:: WHAT YOU SHOULD DO ::
The lines to copy are those in the listing that hold the word "agent".

:: RECORDS TO PROCESS ::
__________

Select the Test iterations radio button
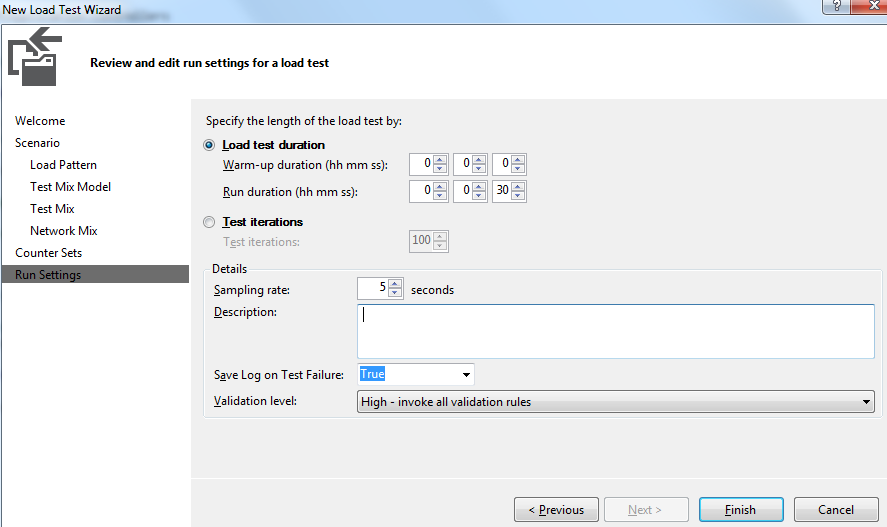Viewport: 887px width, 527px height. pos(209,222)
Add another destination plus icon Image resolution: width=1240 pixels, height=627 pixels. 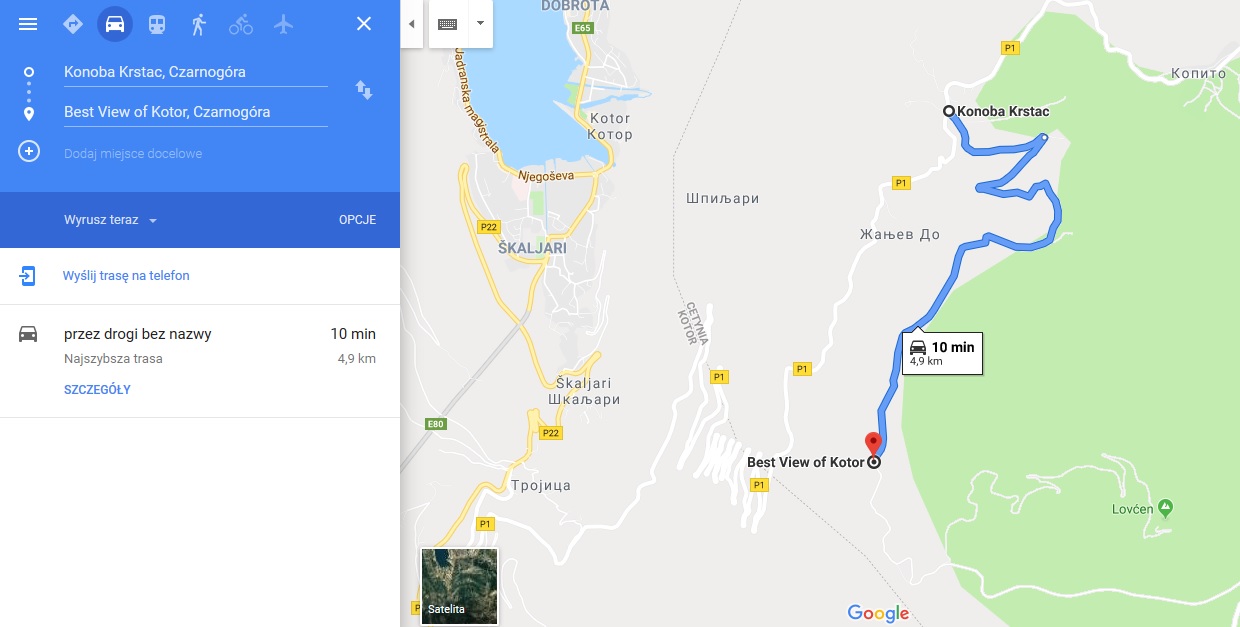click(29, 152)
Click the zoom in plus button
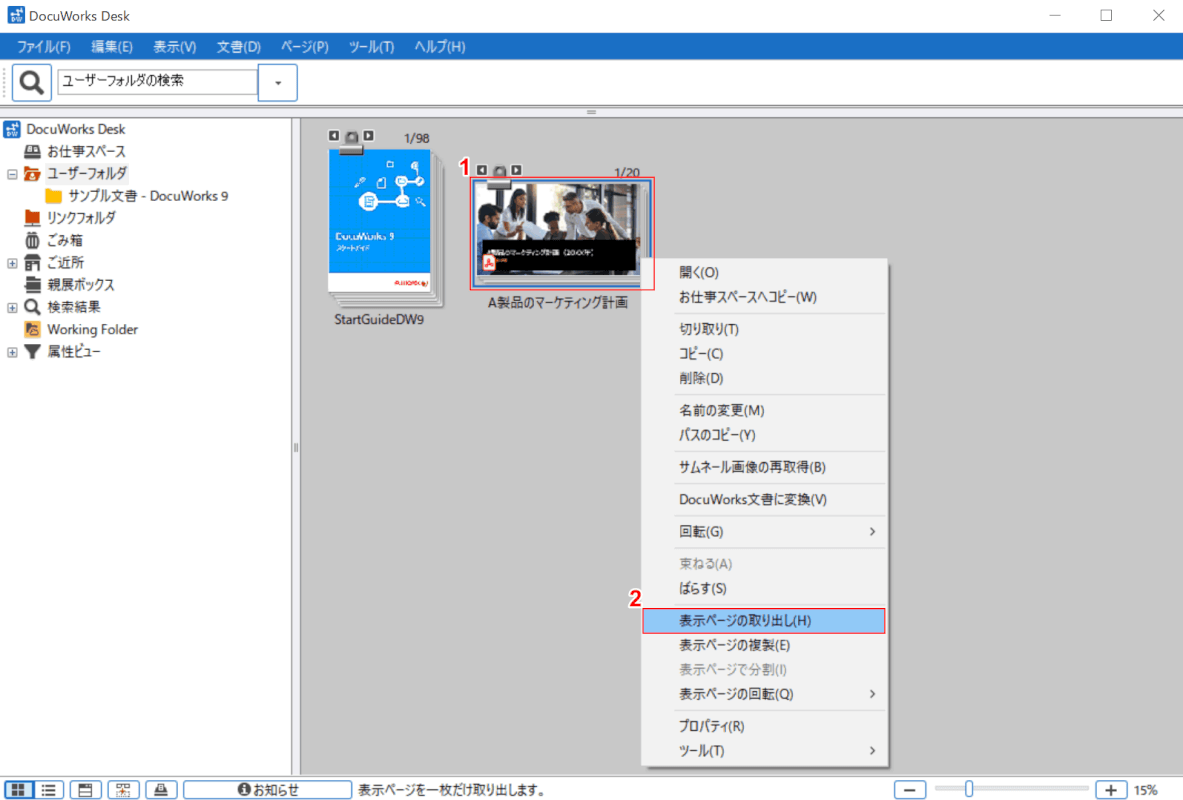This screenshot has height=800, width=1183. pos(1111,790)

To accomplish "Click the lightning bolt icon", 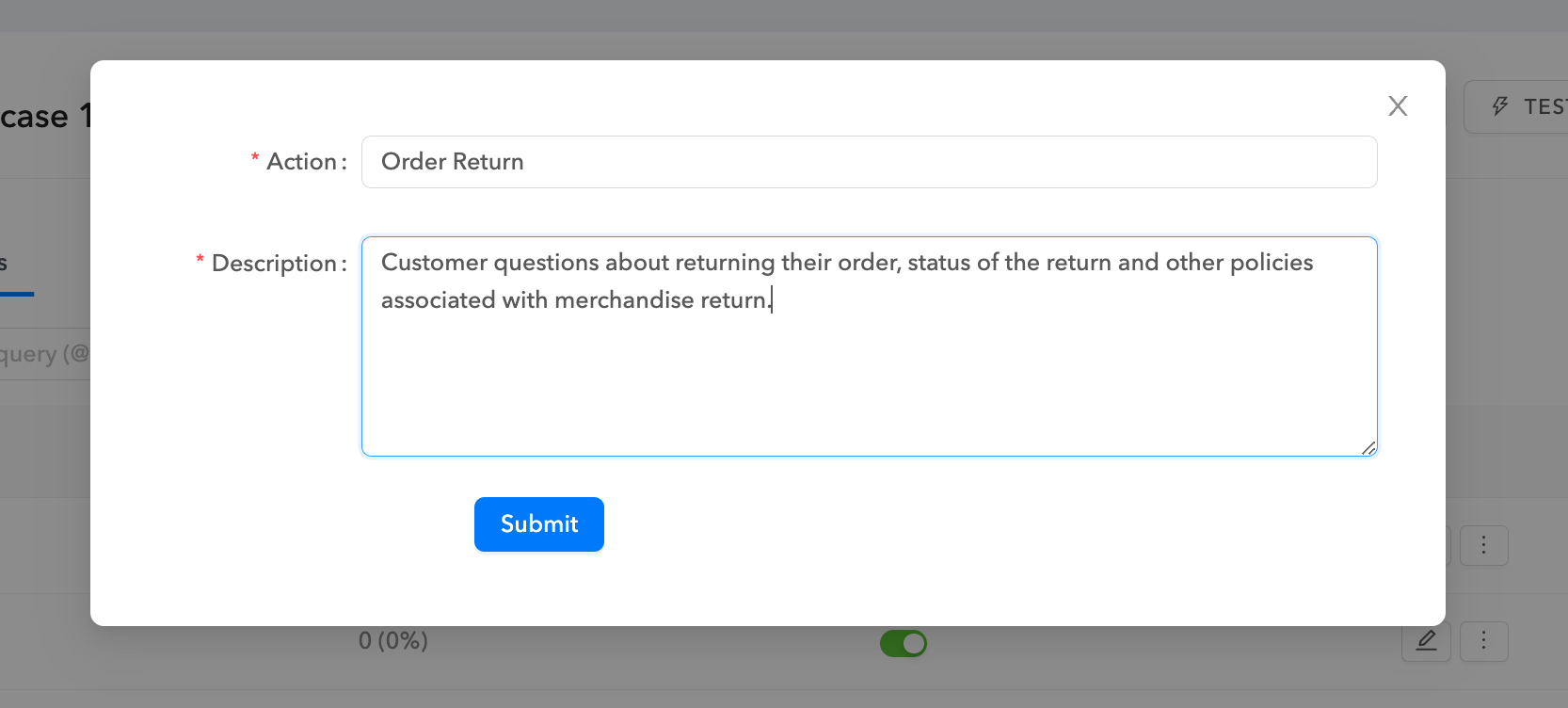I will tap(1500, 106).
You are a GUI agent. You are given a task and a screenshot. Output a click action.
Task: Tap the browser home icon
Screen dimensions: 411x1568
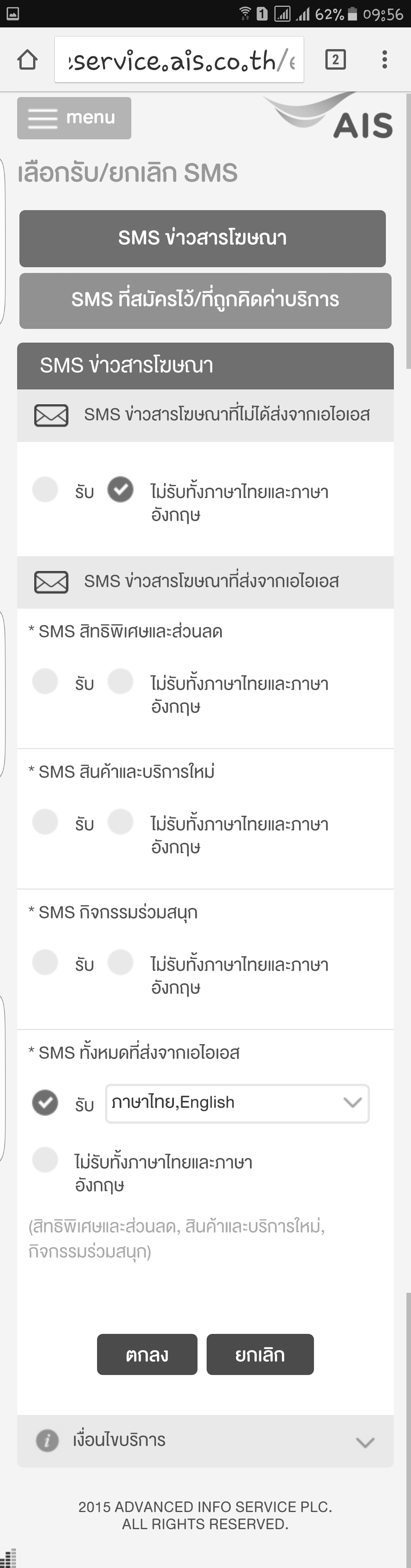[27, 60]
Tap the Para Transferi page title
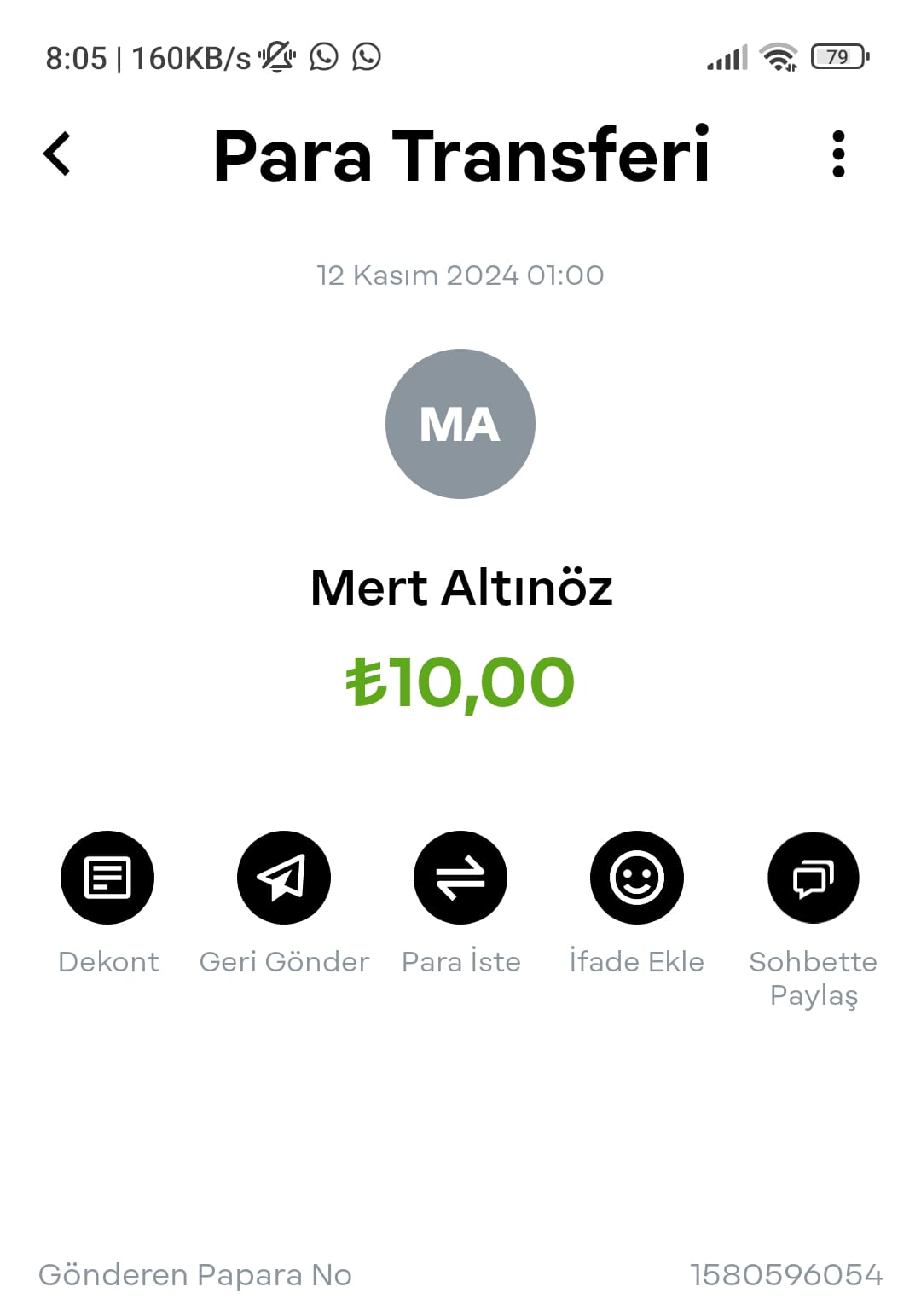This screenshot has height=1316, width=921. pyautogui.click(x=461, y=155)
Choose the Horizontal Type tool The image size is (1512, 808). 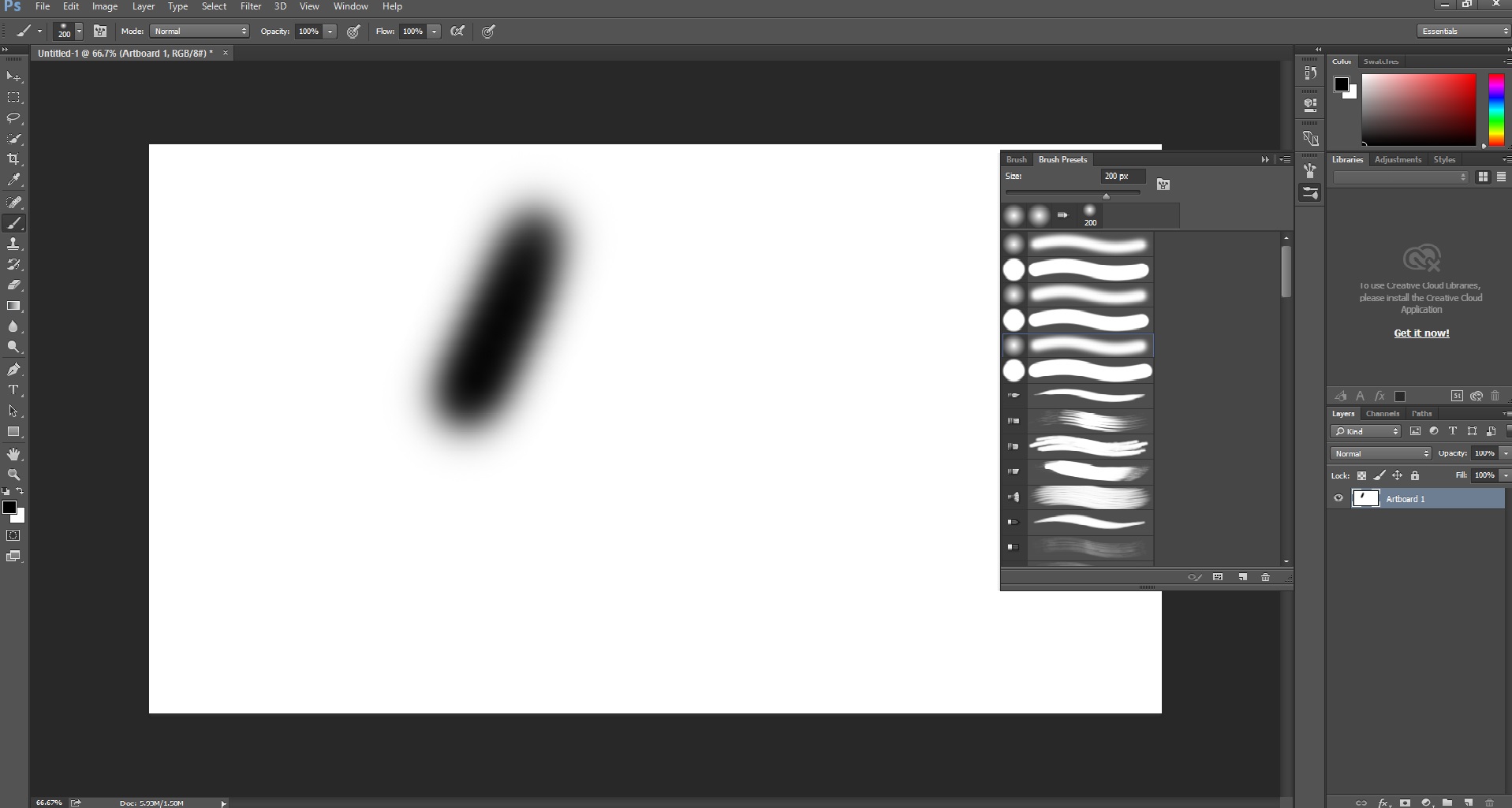coord(13,390)
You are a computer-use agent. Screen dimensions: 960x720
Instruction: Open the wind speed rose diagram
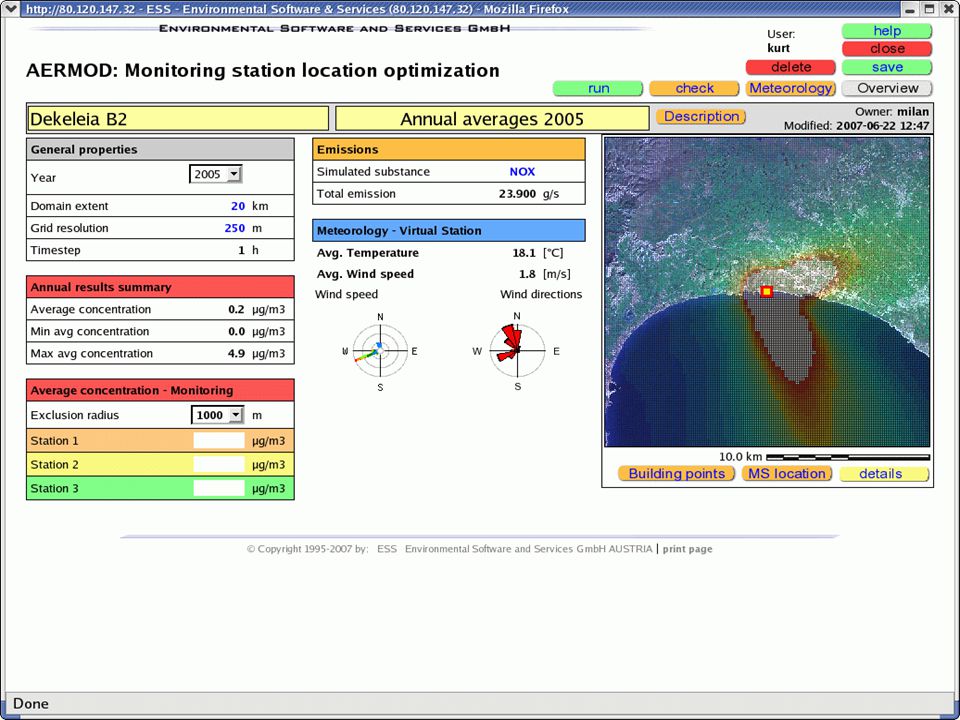(x=380, y=351)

__________

:: EXERCISE OUTPUT ::
You are a GUI agent. You are given a task and a screenshot. Output a click action.
You are a computer-use agent. Screen dimensions: 960x720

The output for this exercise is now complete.